Foi um casamento digno dos comentários da vizinhança. O sogro não
poupou recursos, que ele tinha de
sobra, para proporcionar uma festa digna
da sua fortuna em
ascensão. A festa foi realizada em um prédio ainda desocupado
que seria utilizado para os novos escritórios de sua firma. Champagne, vinhos e
serviço de Buffet com caviar para comemorar as núpcias. Marco estava feliz da
vida e pensava com seus botões: “Um dia tudo isso será meu”, sonhava. Viu-se
comandando o império do sogro, dando ordens, andando de cadilac com motorista e
tudo o que teria direito o genro do magnata.

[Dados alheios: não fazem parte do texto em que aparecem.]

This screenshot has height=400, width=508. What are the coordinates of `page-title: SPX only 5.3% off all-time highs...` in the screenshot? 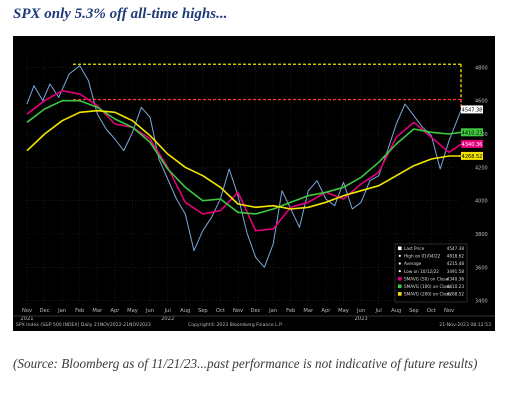 It's located at (120, 14).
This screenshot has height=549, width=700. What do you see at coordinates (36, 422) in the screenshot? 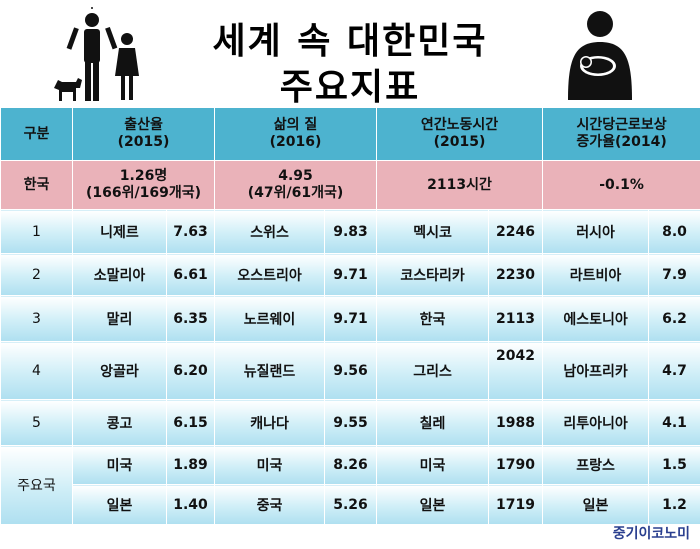
I see `rank-cell: 5` at bounding box center [36, 422].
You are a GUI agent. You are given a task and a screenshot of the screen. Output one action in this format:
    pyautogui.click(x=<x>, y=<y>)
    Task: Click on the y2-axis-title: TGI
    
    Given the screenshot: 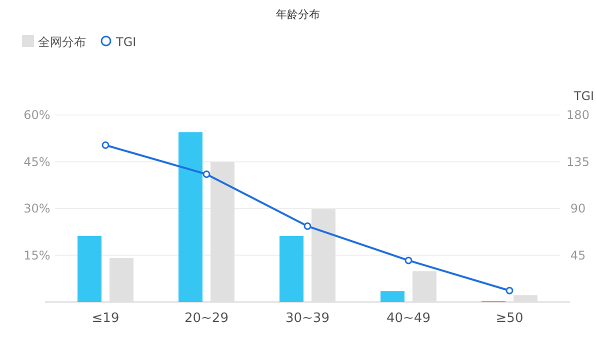 What is the action you would take?
    pyautogui.click(x=583, y=96)
    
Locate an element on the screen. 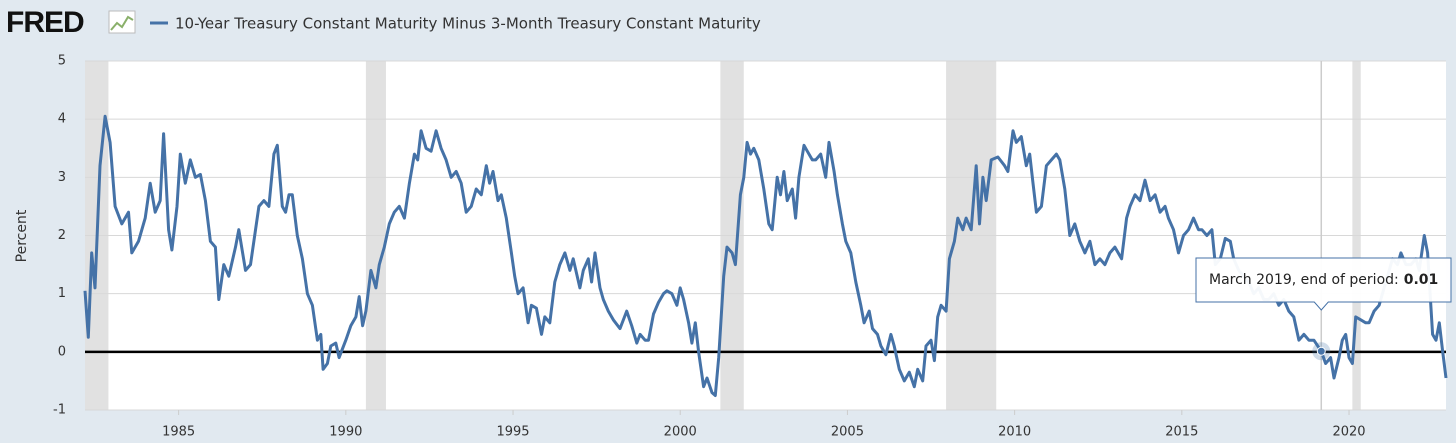  x-tick-label: 1985 is located at coordinates (178, 432).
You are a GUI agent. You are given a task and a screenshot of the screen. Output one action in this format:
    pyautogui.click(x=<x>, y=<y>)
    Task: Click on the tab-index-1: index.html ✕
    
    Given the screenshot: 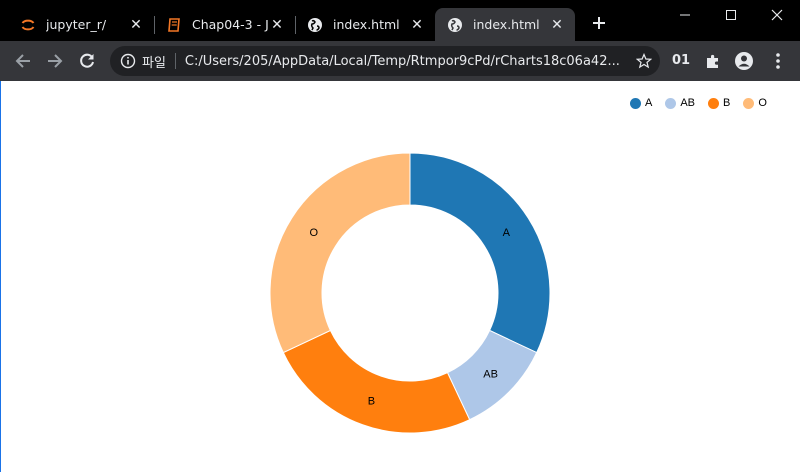 What is the action you would take?
    pyautogui.click(x=365, y=24)
    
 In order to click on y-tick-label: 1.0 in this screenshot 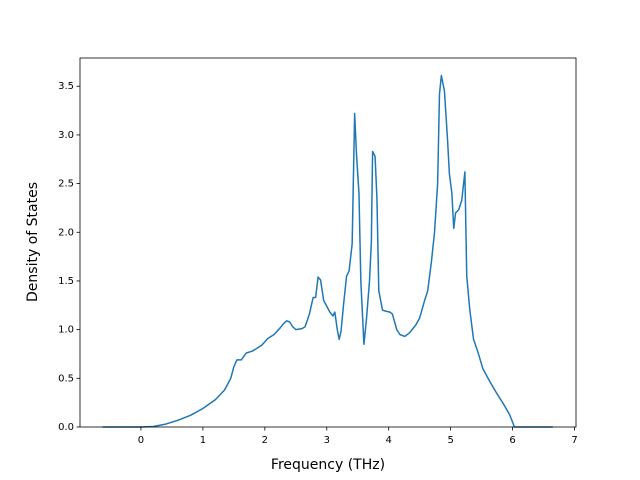, I will do `click(66, 330)`.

Terminada a festa, o consorte tinha uma missão a cumprir e não era das
mais fáceis. Como se tratava de uma moça de família religiosa e puritana, nada
de beijos ou abraços antes do casamento. Ela se guardou totalmente para ele
naquela quinta-feira de um abafado mês de janeiro. Marcos bem que tentou, mas não conseguiu armar
o seu brinquedo para aplacar os desejos da desposada. Alegou ter bebido demais
e convenceu a donzela a deixar para o dia seguinte a consumação do ato
conjugal. Caso o casal fosse do sul da península itálica, teriam sérios
problemas diante da comunidade, pois não haveria lençol estendido na janela com
as marcas de amor.
Mas enfim, relaxado, Marcos conseguiu romper as barreiras que separam a
ansiedade e o prazer. Aliás, deixou claro para a esposa que a função do ato
sexual era apenas para a procriação e o fariam o mínimo necessário para gerar
filhos.
Seu primeiro emprego foi numa das lojas do sogro como gerente. O tempo
passou e nada da fortuna nababesca que havia sonhado. Tinha um salário e um
apartamento para morar ao lado do sogro. Logo ele percebeu que recebia muito
pouco para dormir com a moça mais feia e burra do bairro. Ficava até tarde no
trabalho para não voltar para casa e encontrar a mulher acordada. Com o tempo
começou a ter casos, inclusive com funcionárias da loja. Os comentários com o
tempo chegaram aos ouvidos do sogro. Marco
foi removido da gerência da loja e colocado em uma função de pouca relevância e
dinheiro menos ainda. Discriminado pela família da mulher e já com dois filhos
chegou à conclusão que precisava cuidar da sua própria vida e não depender mais
do sogro. Abandonar a esposa, jamais, pois seria abdicar da fortuna que um dia
poderia chegar às suas mãos ou a dos filhos. Arrumou um emprego de representante
de vendas que, felizmente, o obrigava a ficar meses fora de casa,
comunicando-se com a mulher e os filhos apenas por telefone. Numa dessas viagens envolveu-se num acidente
e lá foi o nosso alpinista social prestar contas com o criador como ele mesmo
gostava de dizer em relação à morte.
Nos seus últimos momentos, no caminho entre o local do acidente e o
hospital, teria se arrependido do projeto de vida que arquitetou para se dar
bem. Casou-se por puro interesse financeiro, mas recebeu apenas algumas
migalhas da grande fortuna que chegou a sonhar. Abdicou de ser feliz para ter
fortuna e acabou sem fortuna e sem felicidade. Pobre Marcos.